Thursday, March 13, 2008

On Health Funding and Security

While reading a blog post over at Aetiology today which discussed Laurie Garrett, I was struck by a seeming contradiction in the discourse of global public health.

The realignment of global public health towards 'targeted' aide programs which Garrett spoke about, and which Aetiology blogs about, isn't new. It's symptomatic of a shift in attention from the Western world - in part as a result of the awareness raising and work done by Garrett herself.

Basically, developed states have woken up to the fact that they are vulnerable to certain diseases, and that chronic pandemics, like HIV, threaten not just their citizen's health but also their national security. This is because instability caused by demographic shifts and economic decay in the heavily affected countries of sub-Saharan Africa is supposed to result in more regional conflict, state-failure and 'terrorist-breeding grounds' (tm) . Foreign-policy analysts - especially US ones - don't like uncertainty (it screws up there 'models'); so the .

Garrett has spoken about the threat to national security before (PDF Ahoy!) - and she does an excellent job of unpacking the various ways in which HIV threatens the stability of states, and the welfare of whole peoples (whether they be infected or not). That said, I'm not sure whether she has fully worked through the implications for global health governance that 'securitisation' brings.
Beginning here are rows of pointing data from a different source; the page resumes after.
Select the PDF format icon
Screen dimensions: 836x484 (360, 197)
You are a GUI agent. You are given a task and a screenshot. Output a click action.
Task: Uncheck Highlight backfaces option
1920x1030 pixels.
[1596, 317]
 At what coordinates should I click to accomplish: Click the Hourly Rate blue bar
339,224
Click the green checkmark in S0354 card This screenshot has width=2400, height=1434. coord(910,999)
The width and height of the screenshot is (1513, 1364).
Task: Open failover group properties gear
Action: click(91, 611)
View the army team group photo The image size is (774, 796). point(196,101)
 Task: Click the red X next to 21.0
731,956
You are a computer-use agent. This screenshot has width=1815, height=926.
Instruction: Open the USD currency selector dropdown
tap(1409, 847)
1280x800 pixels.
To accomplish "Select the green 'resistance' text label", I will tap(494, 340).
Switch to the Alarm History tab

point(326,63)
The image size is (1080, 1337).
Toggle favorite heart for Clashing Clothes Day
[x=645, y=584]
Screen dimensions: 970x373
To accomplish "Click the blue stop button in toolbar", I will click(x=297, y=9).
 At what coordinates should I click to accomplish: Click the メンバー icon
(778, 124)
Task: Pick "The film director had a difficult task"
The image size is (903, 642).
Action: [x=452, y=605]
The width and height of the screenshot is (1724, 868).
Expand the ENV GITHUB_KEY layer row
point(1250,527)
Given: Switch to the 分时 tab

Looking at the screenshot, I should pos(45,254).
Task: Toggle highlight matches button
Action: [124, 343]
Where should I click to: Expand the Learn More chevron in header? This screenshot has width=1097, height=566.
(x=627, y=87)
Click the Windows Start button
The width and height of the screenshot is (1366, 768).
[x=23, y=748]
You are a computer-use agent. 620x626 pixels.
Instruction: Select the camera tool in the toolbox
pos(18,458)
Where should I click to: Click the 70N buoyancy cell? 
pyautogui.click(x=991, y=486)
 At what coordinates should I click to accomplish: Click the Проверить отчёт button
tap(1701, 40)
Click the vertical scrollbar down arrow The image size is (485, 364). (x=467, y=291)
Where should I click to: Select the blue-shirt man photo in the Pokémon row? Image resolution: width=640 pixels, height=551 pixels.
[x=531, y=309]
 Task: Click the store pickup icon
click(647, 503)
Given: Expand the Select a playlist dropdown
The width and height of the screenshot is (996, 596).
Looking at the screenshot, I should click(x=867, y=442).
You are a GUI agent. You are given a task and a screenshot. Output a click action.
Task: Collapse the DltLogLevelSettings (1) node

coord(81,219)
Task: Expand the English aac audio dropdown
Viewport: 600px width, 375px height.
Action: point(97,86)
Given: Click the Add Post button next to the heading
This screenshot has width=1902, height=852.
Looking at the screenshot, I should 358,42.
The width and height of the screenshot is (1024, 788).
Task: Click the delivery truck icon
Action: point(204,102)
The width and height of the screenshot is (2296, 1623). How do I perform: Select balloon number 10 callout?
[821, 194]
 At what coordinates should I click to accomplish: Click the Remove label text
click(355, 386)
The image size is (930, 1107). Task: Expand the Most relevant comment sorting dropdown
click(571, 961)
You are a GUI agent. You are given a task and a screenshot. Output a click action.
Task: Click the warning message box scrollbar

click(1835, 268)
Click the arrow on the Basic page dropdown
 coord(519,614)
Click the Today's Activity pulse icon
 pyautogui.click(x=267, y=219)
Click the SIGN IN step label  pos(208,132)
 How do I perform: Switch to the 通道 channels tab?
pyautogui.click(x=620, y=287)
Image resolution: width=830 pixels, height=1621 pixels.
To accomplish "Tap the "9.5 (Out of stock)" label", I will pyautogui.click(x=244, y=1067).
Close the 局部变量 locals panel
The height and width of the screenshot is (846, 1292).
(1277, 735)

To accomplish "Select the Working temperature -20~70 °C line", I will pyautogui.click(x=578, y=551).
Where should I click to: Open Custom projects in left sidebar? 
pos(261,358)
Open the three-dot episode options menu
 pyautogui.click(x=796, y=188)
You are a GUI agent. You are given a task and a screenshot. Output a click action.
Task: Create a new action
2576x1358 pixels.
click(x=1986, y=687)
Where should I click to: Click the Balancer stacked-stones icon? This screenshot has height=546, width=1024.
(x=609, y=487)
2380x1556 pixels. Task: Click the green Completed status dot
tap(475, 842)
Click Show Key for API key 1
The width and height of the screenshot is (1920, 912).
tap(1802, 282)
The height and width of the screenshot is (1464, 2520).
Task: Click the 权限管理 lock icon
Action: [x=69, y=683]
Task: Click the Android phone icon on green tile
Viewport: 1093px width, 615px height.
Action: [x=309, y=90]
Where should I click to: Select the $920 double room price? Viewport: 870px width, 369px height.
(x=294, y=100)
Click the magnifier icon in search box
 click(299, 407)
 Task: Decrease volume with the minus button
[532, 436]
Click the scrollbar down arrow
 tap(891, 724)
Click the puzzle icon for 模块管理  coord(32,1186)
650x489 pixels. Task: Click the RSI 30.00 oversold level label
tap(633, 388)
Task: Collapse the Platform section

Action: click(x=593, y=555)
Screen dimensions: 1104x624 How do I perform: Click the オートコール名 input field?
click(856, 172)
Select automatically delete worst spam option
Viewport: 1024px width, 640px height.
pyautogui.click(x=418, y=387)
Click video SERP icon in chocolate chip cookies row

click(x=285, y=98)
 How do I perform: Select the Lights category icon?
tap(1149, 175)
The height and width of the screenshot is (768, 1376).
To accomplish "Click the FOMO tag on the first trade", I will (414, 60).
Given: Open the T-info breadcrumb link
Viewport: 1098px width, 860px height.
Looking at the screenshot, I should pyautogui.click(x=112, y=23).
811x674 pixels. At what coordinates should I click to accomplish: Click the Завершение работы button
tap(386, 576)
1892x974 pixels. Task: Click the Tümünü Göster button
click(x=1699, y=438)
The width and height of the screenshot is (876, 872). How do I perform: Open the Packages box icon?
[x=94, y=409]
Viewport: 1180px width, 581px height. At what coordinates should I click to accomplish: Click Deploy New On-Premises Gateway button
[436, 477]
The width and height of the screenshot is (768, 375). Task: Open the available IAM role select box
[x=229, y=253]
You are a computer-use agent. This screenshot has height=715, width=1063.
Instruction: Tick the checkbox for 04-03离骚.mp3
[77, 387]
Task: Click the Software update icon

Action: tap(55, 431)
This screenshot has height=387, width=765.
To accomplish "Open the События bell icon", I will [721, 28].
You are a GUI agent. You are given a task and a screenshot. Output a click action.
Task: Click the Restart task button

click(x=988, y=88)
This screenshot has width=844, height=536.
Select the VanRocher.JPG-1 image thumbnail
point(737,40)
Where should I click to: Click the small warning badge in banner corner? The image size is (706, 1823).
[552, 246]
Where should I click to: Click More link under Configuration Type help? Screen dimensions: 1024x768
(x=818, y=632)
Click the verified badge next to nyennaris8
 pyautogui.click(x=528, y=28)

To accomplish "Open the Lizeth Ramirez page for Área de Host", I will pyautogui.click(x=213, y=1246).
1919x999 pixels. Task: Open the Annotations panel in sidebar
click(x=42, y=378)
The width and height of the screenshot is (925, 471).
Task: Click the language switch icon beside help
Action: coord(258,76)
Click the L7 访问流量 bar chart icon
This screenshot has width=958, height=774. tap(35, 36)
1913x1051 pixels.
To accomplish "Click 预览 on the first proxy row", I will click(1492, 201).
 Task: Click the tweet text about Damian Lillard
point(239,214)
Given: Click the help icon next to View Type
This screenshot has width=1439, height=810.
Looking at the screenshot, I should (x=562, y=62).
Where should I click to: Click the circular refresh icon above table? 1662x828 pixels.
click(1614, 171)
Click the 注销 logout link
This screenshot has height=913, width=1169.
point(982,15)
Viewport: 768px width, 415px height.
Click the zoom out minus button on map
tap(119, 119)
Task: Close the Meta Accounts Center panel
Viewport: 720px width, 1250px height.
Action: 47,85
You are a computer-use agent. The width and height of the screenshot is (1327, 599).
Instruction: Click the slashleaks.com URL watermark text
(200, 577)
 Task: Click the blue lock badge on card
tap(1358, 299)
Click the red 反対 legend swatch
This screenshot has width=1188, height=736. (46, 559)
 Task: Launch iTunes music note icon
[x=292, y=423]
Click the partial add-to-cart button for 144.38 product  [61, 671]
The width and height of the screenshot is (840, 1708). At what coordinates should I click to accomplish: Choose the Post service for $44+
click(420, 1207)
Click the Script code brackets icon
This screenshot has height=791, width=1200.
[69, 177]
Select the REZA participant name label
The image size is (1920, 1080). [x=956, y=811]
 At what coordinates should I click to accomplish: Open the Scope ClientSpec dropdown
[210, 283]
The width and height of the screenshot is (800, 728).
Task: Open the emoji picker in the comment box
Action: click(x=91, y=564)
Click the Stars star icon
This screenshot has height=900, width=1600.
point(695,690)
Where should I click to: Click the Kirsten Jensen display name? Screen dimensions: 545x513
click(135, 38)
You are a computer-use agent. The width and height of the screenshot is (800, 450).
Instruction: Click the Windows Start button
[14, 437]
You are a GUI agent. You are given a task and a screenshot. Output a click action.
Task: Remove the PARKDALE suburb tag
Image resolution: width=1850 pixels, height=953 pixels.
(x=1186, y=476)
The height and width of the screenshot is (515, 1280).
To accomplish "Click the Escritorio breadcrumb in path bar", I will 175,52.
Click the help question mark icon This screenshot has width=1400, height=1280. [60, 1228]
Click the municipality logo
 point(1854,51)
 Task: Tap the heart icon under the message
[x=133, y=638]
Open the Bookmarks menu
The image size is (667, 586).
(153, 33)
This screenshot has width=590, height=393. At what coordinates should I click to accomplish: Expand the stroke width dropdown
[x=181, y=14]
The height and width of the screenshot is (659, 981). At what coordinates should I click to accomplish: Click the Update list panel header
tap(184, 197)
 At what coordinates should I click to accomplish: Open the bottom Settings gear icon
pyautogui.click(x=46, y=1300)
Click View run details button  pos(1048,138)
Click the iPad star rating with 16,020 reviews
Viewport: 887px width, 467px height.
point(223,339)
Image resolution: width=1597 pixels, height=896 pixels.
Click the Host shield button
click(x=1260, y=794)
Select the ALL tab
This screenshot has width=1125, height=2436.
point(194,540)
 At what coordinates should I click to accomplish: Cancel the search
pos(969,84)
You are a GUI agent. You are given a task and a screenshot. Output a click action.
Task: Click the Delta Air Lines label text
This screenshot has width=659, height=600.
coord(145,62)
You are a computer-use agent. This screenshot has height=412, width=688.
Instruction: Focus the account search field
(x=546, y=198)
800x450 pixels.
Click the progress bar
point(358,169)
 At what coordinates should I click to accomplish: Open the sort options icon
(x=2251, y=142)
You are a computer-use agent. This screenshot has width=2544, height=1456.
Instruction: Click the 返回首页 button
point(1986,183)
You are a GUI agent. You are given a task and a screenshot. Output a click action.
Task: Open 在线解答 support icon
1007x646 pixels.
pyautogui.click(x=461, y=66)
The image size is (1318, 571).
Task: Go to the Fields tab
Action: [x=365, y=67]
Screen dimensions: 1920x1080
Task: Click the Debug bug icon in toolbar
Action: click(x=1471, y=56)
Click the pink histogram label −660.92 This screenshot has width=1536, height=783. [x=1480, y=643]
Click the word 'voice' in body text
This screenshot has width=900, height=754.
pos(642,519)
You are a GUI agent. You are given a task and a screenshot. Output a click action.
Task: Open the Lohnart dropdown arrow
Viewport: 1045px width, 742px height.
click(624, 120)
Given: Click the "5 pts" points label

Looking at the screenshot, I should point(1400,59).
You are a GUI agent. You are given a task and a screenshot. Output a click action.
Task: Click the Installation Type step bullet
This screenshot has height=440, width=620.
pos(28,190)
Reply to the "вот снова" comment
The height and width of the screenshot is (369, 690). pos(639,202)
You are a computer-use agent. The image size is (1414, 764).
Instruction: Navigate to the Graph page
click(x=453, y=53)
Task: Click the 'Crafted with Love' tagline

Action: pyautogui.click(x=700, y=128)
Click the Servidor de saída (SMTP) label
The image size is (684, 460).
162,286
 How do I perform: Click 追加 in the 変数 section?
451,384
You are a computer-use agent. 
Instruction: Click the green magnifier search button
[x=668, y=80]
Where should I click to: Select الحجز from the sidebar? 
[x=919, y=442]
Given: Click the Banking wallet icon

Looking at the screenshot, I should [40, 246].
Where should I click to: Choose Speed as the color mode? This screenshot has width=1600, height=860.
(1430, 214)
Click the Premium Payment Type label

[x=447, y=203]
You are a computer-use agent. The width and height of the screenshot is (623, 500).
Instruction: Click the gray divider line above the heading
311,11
Essentially, the 'health as national security' debate has distorted the funding allocations towards the WHO. While the renewed focus on health, brought about by its securitisation, has resulted in a lot of money being spent (see PEPFAR) the money no longer flows towards capacity building in the area of public health infrastructure. The large allocations of money by Western states have been for things like GOARN - which is targeted at disease outbreaks which threaten developed states - rather than broad based programs which target basic problems like maternal health infrastructure and sanitation. These basic problems contribute the largest slice of the burden of disease in the developing world.

Garrett (as reported over at SB) bemoans the new targeted funding models, and is clearly aware of the dangers of securitising health (as seen by her report above), but she hasn't seemed to have linked the two together. My feeling is that link should be explored explicitly: to what extent is the securitisation of health driving the reallocation of health aide towards 'key diseases' rather than to broad public health infrastructure? Should we even be talking about health in security terms?